[Your goal]:
Can you reproduce the listing below with every "GUI agent" changed to "interface agent" and everything else left as it is?

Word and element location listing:
* start *
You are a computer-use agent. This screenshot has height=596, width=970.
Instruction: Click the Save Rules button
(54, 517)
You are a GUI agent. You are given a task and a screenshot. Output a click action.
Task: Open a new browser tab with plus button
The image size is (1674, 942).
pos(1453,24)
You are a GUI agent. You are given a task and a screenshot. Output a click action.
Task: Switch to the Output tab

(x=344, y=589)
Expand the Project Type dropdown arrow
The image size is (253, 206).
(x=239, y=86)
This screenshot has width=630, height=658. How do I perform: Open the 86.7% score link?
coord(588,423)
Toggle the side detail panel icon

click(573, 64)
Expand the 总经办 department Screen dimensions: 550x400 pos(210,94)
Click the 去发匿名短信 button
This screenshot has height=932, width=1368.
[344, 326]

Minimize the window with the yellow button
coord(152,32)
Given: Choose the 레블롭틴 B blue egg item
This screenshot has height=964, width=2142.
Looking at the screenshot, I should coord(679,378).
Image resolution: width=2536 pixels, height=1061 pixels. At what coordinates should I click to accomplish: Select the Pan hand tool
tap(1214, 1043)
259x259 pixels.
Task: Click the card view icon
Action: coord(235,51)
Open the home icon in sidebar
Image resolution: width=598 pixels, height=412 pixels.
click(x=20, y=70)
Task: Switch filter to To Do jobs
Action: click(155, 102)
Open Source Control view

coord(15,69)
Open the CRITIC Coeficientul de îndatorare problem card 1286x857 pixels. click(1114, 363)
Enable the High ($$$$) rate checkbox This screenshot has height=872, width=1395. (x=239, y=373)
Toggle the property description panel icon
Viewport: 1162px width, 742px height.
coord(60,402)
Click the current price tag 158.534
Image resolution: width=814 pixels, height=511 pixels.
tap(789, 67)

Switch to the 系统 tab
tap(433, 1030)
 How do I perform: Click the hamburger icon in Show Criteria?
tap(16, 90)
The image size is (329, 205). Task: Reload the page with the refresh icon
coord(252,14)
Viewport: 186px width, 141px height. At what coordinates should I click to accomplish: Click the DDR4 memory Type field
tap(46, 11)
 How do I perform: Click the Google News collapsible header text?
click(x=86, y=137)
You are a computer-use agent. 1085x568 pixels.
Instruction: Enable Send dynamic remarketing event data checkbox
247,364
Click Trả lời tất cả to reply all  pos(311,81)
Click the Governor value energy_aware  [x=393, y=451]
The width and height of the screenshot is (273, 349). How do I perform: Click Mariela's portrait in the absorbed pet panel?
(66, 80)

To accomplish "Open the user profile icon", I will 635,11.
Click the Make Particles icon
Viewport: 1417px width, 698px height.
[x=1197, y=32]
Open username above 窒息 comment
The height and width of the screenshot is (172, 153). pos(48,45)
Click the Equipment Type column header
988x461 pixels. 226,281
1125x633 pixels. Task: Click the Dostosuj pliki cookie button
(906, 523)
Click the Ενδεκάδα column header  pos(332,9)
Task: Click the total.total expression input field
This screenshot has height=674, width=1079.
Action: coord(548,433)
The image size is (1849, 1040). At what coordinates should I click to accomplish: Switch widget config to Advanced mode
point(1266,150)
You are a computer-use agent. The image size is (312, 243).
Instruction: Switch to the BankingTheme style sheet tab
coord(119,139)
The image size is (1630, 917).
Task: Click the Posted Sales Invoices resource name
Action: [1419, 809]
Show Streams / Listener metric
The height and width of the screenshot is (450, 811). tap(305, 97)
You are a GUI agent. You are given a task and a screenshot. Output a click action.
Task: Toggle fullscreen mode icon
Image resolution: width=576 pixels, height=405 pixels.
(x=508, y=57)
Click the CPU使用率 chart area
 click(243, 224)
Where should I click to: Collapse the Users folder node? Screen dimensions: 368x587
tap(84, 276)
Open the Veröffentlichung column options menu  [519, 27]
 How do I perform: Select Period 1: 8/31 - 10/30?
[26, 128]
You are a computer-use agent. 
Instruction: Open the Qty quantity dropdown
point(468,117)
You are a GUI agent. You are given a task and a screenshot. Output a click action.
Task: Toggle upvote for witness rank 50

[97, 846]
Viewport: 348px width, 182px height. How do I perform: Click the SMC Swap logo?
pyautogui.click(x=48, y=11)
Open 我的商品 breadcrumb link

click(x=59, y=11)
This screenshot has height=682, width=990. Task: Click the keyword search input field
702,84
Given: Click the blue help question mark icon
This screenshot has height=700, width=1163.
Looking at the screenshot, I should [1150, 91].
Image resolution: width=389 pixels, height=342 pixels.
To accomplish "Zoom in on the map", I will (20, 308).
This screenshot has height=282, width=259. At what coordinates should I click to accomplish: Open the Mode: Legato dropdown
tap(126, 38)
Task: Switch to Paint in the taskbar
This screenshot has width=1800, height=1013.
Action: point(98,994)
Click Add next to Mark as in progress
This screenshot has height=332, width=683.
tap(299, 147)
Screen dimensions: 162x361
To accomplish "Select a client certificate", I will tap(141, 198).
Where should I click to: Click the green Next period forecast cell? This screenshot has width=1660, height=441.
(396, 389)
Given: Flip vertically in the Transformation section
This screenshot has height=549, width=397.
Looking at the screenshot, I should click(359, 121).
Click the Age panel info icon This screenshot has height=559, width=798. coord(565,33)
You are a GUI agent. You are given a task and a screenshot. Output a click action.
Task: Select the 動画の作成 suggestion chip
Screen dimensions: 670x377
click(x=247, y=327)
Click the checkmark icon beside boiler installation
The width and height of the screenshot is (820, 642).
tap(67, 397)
* end *
[Reply]:
You are a computer-use agent. This screenshot has height=596, width=970.
Instruction: Click the Save Rules button
(54, 517)
You are a interface agent. You are given a task and a screenshot. Output a click action.
Task: Open a new browser tab with plus button
The image size is (1674, 942).
pos(1453,24)
You are a interface agent. You are given a task and a screenshot. Output a click action.
Task: Switch to the Output tab

(x=344, y=589)
Expand the Project Type dropdown arrow
The image size is (253, 206).
(x=239, y=86)
This screenshot has width=630, height=658. How do I perform: Open the 86.7% score link?
coord(588,423)
Toggle the side detail panel icon

click(573, 64)
Expand the 总经办 department Screen dimensions: 550x400 pos(210,94)
Click the 去发匿名短信 button
This screenshot has height=932, width=1368.
[344, 326]

Minimize the window with the yellow button
coord(152,32)
Given: Choose the 레블롭틴 B blue egg item
This screenshot has height=964, width=2142.
Looking at the screenshot, I should coord(679,378).
Image resolution: width=2536 pixels, height=1061 pixels. At what coordinates should I click to accomplish: Select the Pan hand tool
tap(1214, 1043)
259x259 pixels.
Task: Click the card view icon
Action: coord(235,51)
Open the home icon in sidebar
Image resolution: width=598 pixels, height=412 pixels.
click(x=20, y=70)
Task: Switch filter to To Do jobs
Action: click(155, 102)
Open Source Control view

coord(15,69)
Open the CRITIC Coeficientul de îndatorare problem card 1286x857 pixels. click(1114, 363)
Enable the High ($$$$) rate checkbox This screenshot has height=872, width=1395. (x=239, y=373)
Toggle the property description panel icon
Viewport: 1162px width, 742px height.
coord(60,402)
Click the current price tag 158.534
Image resolution: width=814 pixels, height=511 pixels.
tap(789, 67)

Switch to the 系统 tab
tap(433, 1030)
 How do I perform: Click the hamburger icon in Show Criteria?
tap(16, 90)
The image size is (329, 205). Task: Reload the page with the refresh icon
coord(252,14)
Viewport: 186px width, 141px height. At what coordinates should I click to accomplish: Click the DDR4 memory Type field
tap(46, 11)
 How do I perform: Click the Google News collapsible header text?
click(x=86, y=137)
You are a computer-use agent. 1085x568 pixels.
Instruction: Enable Send dynamic remarketing event data checkbox
247,364
Click Trả lời tất cả to reply all  pos(311,81)
Click the Governor value energy_aware  [x=393, y=451]
The width and height of the screenshot is (273, 349). How do I perform: Click Mariela's portrait in the absorbed pet panel?
(66, 80)

To accomplish "Open the user profile icon", I will 635,11.
Click the Make Particles icon
Viewport: 1417px width, 698px height.
[x=1197, y=32]
Open username above 窒息 comment
The height and width of the screenshot is (172, 153). pos(48,45)
Click the Equipment Type column header
988x461 pixels. 226,281
1125x633 pixels. Task: Click the Dostosuj pliki cookie button
(906, 523)
Click the Ενδεκάδα column header  pos(332,9)
Task: Click the total.total expression input field
This screenshot has height=674, width=1079.
Action: coord(548,433)
The image size is (1849, 1040). At what coordinates should I click to accomplish: Switch widget config to Advanced mode
point(1266,150)
You are a computer-use agent. The image size is (312, 243).
Instruction: Switch to the BankingTheme style sheet tab
coord(119,139)
The image size is (1630, 917).
Task: Click the Posted Sales Invoices resource name
Action: [1419, 809]
Show Streams / Listener metric
The height and width of the screenshot is (450, 811). tap(305, 97)
You are a interface agent. You are given a task and a screenshot. Output a click action.
Task: Toggle fullscreen mode icon
Image resolution: width=576 pixels, height=405 pixels.
(x=508, y=57)
Click the CPU使用率 chart area
 click(243, 224)
Where should I click to: Collapse the Users folder node? Screen dimensions: 368x587
tap(84, 276)
Open the Veröffentlichung column options menu  [519, 27]
 How do I perform: Select Period 1: 8/31 - 10/30?
[26, 128]
You are a computer-use agent. 
Instruction: Open the Qty quantity dropdown
point(468,117)
You are a interface agent. You are given a task and a screenshot. Output a click action.
Task: Toggle upvote for witness rank 50

[97, 846]
Viewport: 348px width, 182px height. How do I perform: Click the SMC Swap logo?
pyautogui.click(x=48, y=11)
Open 我的商品 breadcrumb link

click(x=59, y=11)
This screenshot has height=682, width=990. Task: Click the keyword search input field
702,84
Given: Click the blue help question mark icon
This screenshot has height=700, width=1163.
Looking at the screenshot, I should [1150, 91].
Image resolution: width=389 pixels, height=342 pixels.
To accomplish "Zoom in on the map", I will (20, 308).
This screenshot has height=282, width=259. At what coordinates should I click to accomplish: Open the Mode: Legato dropdown
tap(126, 38)
Task: Switch to Paint in the taskbar
This screenshot has width=1800, height=1013.
Action: point(98,994)
Click Add next to Mark as in progress
This screenshot has height=332, width=683.
tap(299, 147)
Screen dimensions: 162x361
To accomplish "Select a client certificate", I will tap(141, 198).
Where should I click to: Click the green Next period forecast cell? This screenshot has width=1660, height=441.
(396, 389)
Given: Flip vertically in the Transformation section
This screenshot has height=549, width=397.
Looking at the screenshot, I should click(359, 121).
Click the Age panel info icon This screenshot has height=559, width=798. coord(565,33)
You are a interface agent. You are given a task and a screenshot. Output a click action.
Task: Select the 動画の作成 suggestion chip
Screen dimensions: 670x377
click(x=247, y=327)
Click the checkmark icon beside boiler installation
The width and height of the screenshot is (820, 642).
tap(67, 397)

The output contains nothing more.